Loin d’être un handicap pour sa nouvelle mission, l’extrémisme du révérend Hagee plaît aux Likoudniks : n’a-t-il pas écrit un éloge de l’assassinat d’Yitzhak Rabin, coupable à ses yeux d’avoir bradé la « Terre promise » ? [13]

La fédération des chrétiens sionistes voit le jour à l’occasion d’un banquet de 3 500 pasteurs et responsables évangéliques à l’hôtel Hilton de Washington… le 18 juillet 2006, soit cinq jours après le début de l’offensive israélienne contre le Liban. La Providence fait bien les choses et c’est l’occasion d’une mobilisation de toutes les organisations évangéliques en faveur de Tsahal. Au micro, outre le pasteur Jerry Falwell, se succèdent des parlementaires états-uniens (les sénateurs Sam Brownback, John Cornyn, Kay-Bailey Hutchison et Rick Santorum, le représentant Henry Bonilla), l’ambassadeur d’Israël Daniel Ayalon et l’ancien chef d’état-major le général Moshé Yaalon. La nouvelle fédération prend le nom de Christians United for Israel (CUFI) [14].

Dans la foulée, les parlementaires du CUFI mettent en place un Israel Allies Caucus à la Chambre des représentants pour faire le pendant du Christian Allies Caucus de la Knesset. Il est co-présidé par le républicain Dave Weldon et le démocrate Eliot Engel [15]. Des groupes parlementaires identiques sont en cours de formation aux Philippines et en Corée du Sud.

Si le révérend John Hagee est un prêcheur à succès, à la tête d’un petit empire de communication, il n’est pas la tête pensante du CUFI. La fédération chrétienne sioniste est dirigée par David Brog, un assistant parlementaire juif sioniste et accessoirement un cousin de l’ancien Premier ministre israélien Ehud Barak. Bien qu’il comprenne des parlementaires démocrates, le CUFI chasse presque exclusivement sur des terres républicaines. Il entretient notoirement des liens étroits avec la Maison-Blanche et a joué un rôle important dans l’adoption par le Congrès d’une résolution « condamnant les récentes attaques contre l’État d’Israël, tenant les terroristes et leurs États-sponsors comme responsables de ces attaques, et supportant le droit d’Israël à l’auto-défense » [16]. Texte rédigé par l’AIPAC et adopté par 410 voix contre 8 à la Chambre des représentants et à l’unanimité par le Sénat.
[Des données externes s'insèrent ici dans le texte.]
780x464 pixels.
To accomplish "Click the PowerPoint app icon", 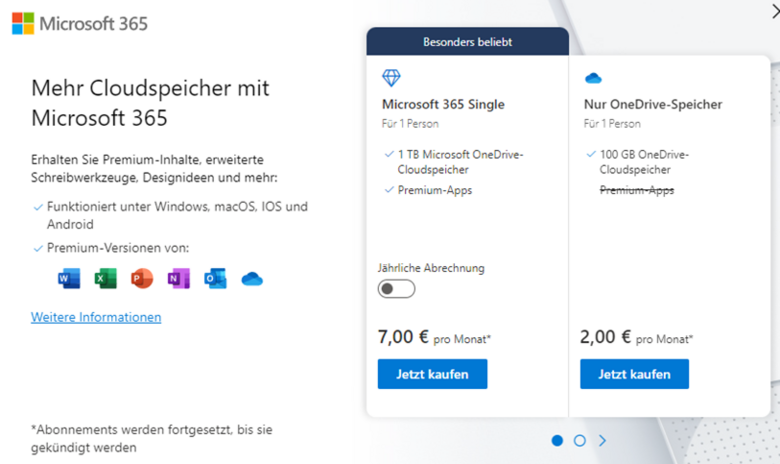I will coord(142,278).
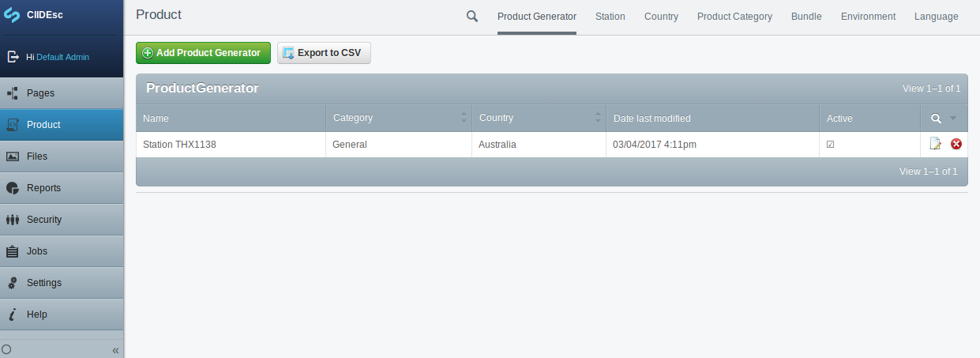
Task: Open the Default Admin profile link
Action: coord(62,57)
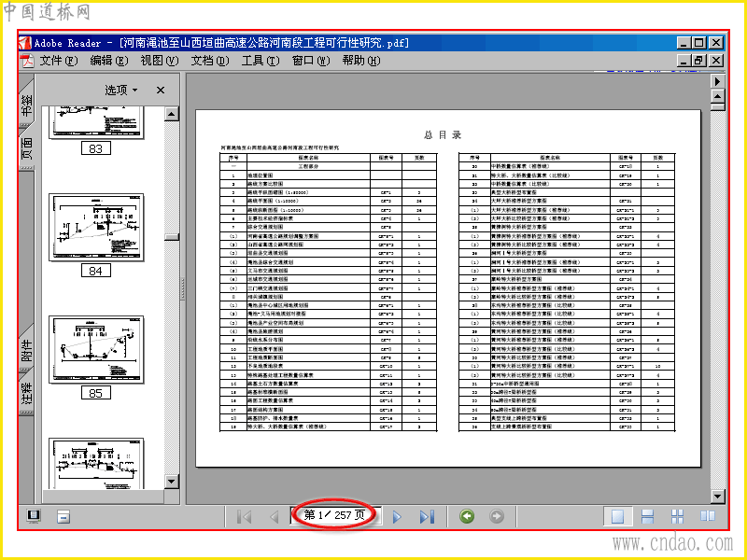Open the 选项 dropdown in pages panel
This screenshot has width=747, height=560.
[x=121, y=90]
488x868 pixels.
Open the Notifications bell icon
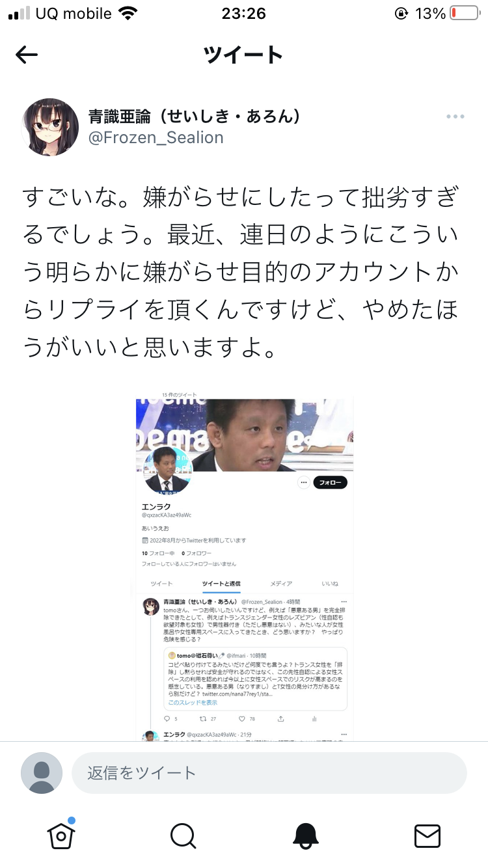(x=305, y=835)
De même, le CUFI et l’Israel Allies Caucus ont convaincu 115 représentants d’écrire au président Bush pour qu’il durcisse les sanctions contre la Syrie.
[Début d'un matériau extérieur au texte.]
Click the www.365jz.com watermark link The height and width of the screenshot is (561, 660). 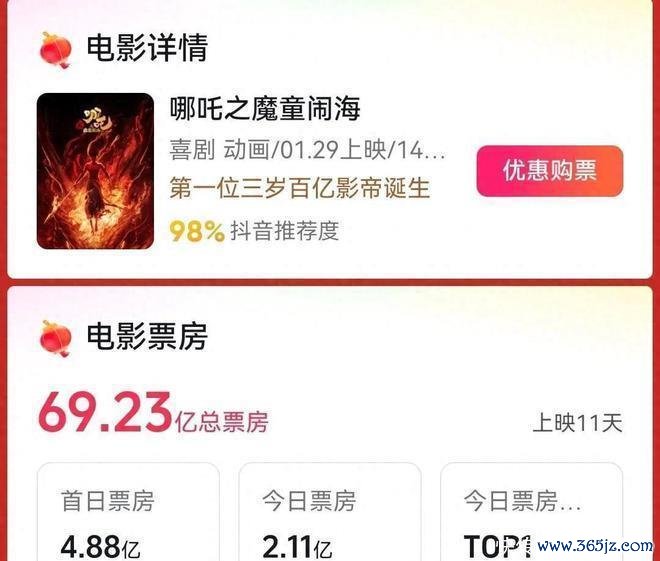594,546
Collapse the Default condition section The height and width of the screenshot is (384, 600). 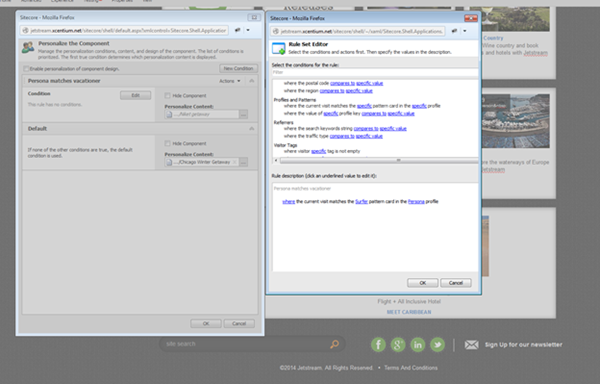tap(251, 129)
C’est David Brog qui a lancé l’expression « douleurs de l’enfantement » à propos du remodelage du Grand Moyen-Orient, en citant L’Évangile selon Matthieu, chapitre 24. Des guerres actuelles, un monde nouveau surgira. Jésus n’a-t-il pas dit : « Il en viendra beaucoup sous mon nom qui diront “C’est moi le Christ” et ils abuseront bien des gens. Vous aurez aussi à entendre parler de guerres et de rumeurs de guerre, voyez ne vous alarmez pas car il faut que cela arrive, mais ce ne sera pas encore la fin. (…) Et tout cela ne fera que commencer les douleurs de l’enfantement ». Une expression désormais reprise par Condoleezza Rice pour que les évangéliques adhèrent à la politique néo-conservatrice [17].

« Israël fait notre travail et œuvre pour les peuples libres. Ses ennemis sont les mêmes ennemis que ceux des États-Unis. Il s’agit d’une bataille qui s’inscrit dans une guerre plus large, celle contre la civilisation judéo-chrétienne des forces du Bien contre celles du Mal. (…) Israël est en première ligne dans la guerre contre le terrorisme et nous ne pouvons que le soutenir », déclarait David Brog à l’AFP, il y a quelques jours [18].
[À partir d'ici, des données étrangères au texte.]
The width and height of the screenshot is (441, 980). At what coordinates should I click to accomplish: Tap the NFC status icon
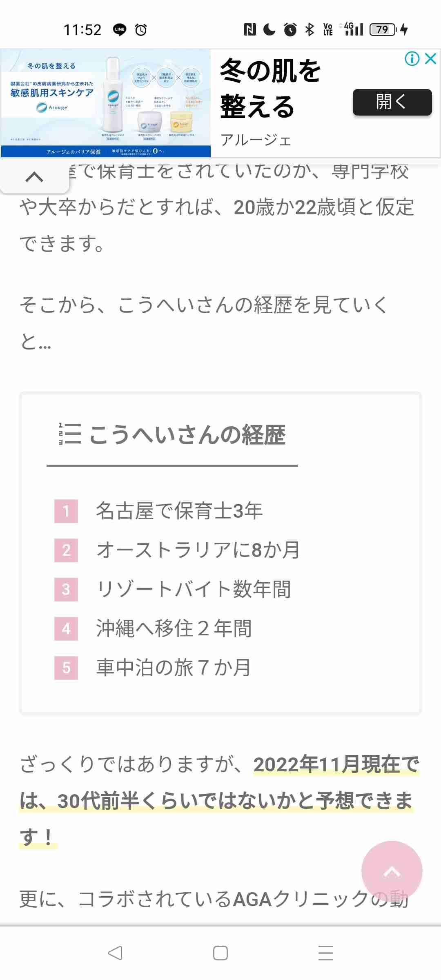coord(249,29)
Le principal travail de David Brog est de rabibocher juifs et chrétiens sionistes en faisant oublier des siècles d’antisémitisme chrétien [19]. Pas facile dans un pays qui, il y a deux ans, applaudissait un film de Mel Gibbson, La Passion du Christ, désignant les juifs comme déïcides [20]. En mai 2006, M. Brog a publié un essai Standing with Israel : Why Christians Support Israel (Debout avec Israël : pourquoi les chrétiens soutiennent Israël) [21]. Prenant quelques libertés avec l’Histoire, il y affirme que les deux peuples élus se sont réconciliés lorsque les États-Unis ont vaincu le IIIe Reich et voté la création de l’État d’Israël.

L’impact du CUFI

Le pasteur John Hagee dipose de moyens de communication exceptionnels. Il produit deux fois par un jour un talk-show diffusé par l’un des trois grands réseaux télévangéliques au monde, Trinity Broadcast Network (TBN). Ce programme, accessible par satellite dans le monde entier est reçu par 92 millions de foyers aux États-Unis. TBN a toujours été lié à Israël et au gouvernement sud-africain à l’époque de l’apartheid [22]. Le révérend Hagee peut aussi compter sur la maison d’édition de son ami Steve Strang qui publie notamment le mensuel Charisma.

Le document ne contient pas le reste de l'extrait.